Text provided:
§
In situ x-ray photoelectron emission analysis of the thermal stability of atomic layer deposited WOx as hole-selective contacts for Si solar cells

Abstract

WOx is one of the most promising high work function materials to be used as hole-selective materials for c-Si solar cells. Apart from the optical and electrical properties of such materials, their thermal stability is of crucial importance for the potential application of these contacts. The thermal stability of plasma-enhanced atomic layer deposited WOx is investigated with and without an a-Si:H interface passivation layer. Time-of-flight secondary ion mass spectroscopy reveals that the as-deposited WOx films contain H resulting from the W precursor. In situ x-ray photoelectron spectroscopy under high vacuum in the 300 to 900 K temperature range shows that tungsten starts degrading from W+6 to W+5 for temperatures >600 K. The work function is found to be stable up to temperatures of 600 K. Subsequently, hydrogen diffusion from a-Si:H decreases the work function of WOx and enhances the degradation of tungsten's oxidation state. Fourier transform infrared spectroscopy confirms the reduction in the hydrogen content in the thin film stack after annealing at 600 K. Besides, the passivation level of the film stack a-Si:H/WOx showed a maximum lifetime of 3.5 ms (at 1 × 15 cm−3) after annealing at 500 K. The results are of key importance for the integration of these novel contacts in high-efficiency silicon solar cells.
§
Data provided:

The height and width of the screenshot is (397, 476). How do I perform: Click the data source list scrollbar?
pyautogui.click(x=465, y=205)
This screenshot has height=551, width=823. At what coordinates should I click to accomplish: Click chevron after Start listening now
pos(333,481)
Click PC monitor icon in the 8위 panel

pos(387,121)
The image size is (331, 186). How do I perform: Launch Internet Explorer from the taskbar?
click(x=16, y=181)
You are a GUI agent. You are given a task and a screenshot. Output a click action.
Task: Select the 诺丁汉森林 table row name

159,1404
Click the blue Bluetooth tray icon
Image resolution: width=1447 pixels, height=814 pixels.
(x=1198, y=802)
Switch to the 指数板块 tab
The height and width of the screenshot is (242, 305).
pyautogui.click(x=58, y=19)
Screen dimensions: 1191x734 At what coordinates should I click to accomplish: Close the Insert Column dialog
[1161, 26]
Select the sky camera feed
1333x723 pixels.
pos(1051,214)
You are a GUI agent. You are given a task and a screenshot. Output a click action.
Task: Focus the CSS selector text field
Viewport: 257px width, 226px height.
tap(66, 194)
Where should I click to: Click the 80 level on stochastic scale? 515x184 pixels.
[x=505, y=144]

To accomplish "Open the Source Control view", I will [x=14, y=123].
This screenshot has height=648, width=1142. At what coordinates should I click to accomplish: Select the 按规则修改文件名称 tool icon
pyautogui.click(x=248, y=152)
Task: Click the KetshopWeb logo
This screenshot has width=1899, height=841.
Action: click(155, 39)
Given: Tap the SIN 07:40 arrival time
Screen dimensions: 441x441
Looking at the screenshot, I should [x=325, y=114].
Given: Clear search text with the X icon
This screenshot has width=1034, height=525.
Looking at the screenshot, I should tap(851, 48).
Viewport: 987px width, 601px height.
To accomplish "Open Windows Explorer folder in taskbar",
§
Work request: According to the abstract on the thermal stability of WOx, up to what temperature is the work function stable? Rely on the text alone, not the records.

Answer space: 600 K